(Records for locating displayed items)

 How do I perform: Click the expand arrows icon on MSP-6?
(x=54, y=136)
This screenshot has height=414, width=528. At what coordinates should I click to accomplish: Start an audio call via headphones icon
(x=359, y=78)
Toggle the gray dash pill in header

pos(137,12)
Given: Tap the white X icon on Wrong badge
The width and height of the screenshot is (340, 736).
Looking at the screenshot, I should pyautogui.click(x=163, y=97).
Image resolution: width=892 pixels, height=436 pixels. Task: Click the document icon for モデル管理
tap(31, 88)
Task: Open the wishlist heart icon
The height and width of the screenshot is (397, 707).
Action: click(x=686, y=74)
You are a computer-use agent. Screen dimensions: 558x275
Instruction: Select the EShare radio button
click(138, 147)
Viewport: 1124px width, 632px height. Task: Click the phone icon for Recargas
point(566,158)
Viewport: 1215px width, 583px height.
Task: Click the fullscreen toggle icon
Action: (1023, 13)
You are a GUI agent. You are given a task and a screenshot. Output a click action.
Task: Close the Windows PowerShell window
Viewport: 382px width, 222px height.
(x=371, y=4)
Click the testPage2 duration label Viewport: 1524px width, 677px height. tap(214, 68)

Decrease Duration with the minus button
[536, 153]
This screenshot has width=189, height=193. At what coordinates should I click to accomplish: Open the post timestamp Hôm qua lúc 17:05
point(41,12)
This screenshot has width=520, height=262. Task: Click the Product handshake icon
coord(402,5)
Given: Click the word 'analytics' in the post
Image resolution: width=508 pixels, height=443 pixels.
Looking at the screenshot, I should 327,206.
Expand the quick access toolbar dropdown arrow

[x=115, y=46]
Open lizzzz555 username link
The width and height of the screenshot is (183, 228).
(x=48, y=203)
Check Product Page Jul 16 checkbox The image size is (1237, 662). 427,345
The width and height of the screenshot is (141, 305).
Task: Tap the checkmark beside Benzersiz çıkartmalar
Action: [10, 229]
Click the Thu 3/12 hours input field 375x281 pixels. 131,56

▶ TASK DIRECTIONS:
Please give every line of the material as a Markdown table with the columns "Row" and "Line", numbering the rows and leaving out blank lines.

▶ RESPONSE TO THIS TASK:
| Row | Line |
|---|---|
| 1 |  How do I perform: Click the expand arrows icon on MSP-6? |
| 2 | (x=54, y=136) |
| 3 | This screenshot has height=414, width=528. At what coordinates should I click to accomplish: Start an audio call via headphones icon |
| 4 | (x=359, y=78) |
| 5 | Toggle the gray dash pill in header |
| 6 | pos(137,12) |
| 7 | Given: Tap the white X icon on Wrong badge |
| 8 | The width and height of the screenshot is (340, 736). |
| 9 | Looking at the screenshot, I should pyautogui.click(x=163, y=97). |
| 10 | Image resolution: width=892 pixels, height=436 pixels. Task: Click the document icon for モデル管理 |
| 11 | tap(31, 88) |
| 12 | Task: Open the wishlist heart icon |
| 13 | The height and width of the screenshot is (397, 707). |
| 14 | Action: click(x=686, y=74) |
| 15 | You are a computer-use agent. Screen dimensions: 558x275 |
| 16 | Instruction: Select the EShare radio button |
| 17 | click(138, 147) |
| 18 | Viewport: 1124px width, 632px height. Task: Click the phone icon for Recargas |
| 19 | point(566,158) |
| 20 | Viewport: 1215px width, 583px height. |
| 21 | Task: Click the fullscreen toggle icon |
| 22 | Action: (1023, 13) |
| 23 | You are a GUI agent. You are given a task and a screenshot. Output a click action. |
| 24 | Task: Close the Windows PowerShell window |
| 25 | Viewport: 382px width, 222px height. |
| 26 | (x=371, y=4) |
| 27 | Click the testPage2 duration label Viewport: 1524px width, 677px height. tap(214, 68) |
| 28 | Decrease Duration with the minus button |
| 29 | [536, 153] |
| 30 | This screenshot has width=189, height=193. At what coordinates should I click to accomplish: Open the post timestamp Hôm qua lúc 17:05 |
| 31 | point(41,12) |
| 32 | This screenshot has width=520, height=262. Task: Click the Product handshake icon |
| 33 | coord(402,5) |
| 34 | Given: Click the word 'analytics' in the post |
| 35 | Image resolution: width=508 pixels, height=443 pixels. |
| 36 | Looking at the screenshot, I should 327,206. |
| 37 | Expand the quick access toolbar dropdown arrow |
| 38 | [x=115, y=46] |
| 39 | Open lizzzz555 username link |
| 40 | The width and height of the screenshot is (183, 228). |
| 41 | (x=48, y=203) |
| 42 | Check Product Page Jul 16 checkbox The image size is (1237, 662). 427,345 |
| 43 | The width and height of the screenshot is (141, 305). |
| 44 | Task: Tap the checkmark beside Benzersiz çıkartmalar |
| 45 | Action: [10, 229] |
| 46 | Click the Thu 3/12 hours input field 375x281 pixels. 131,56 |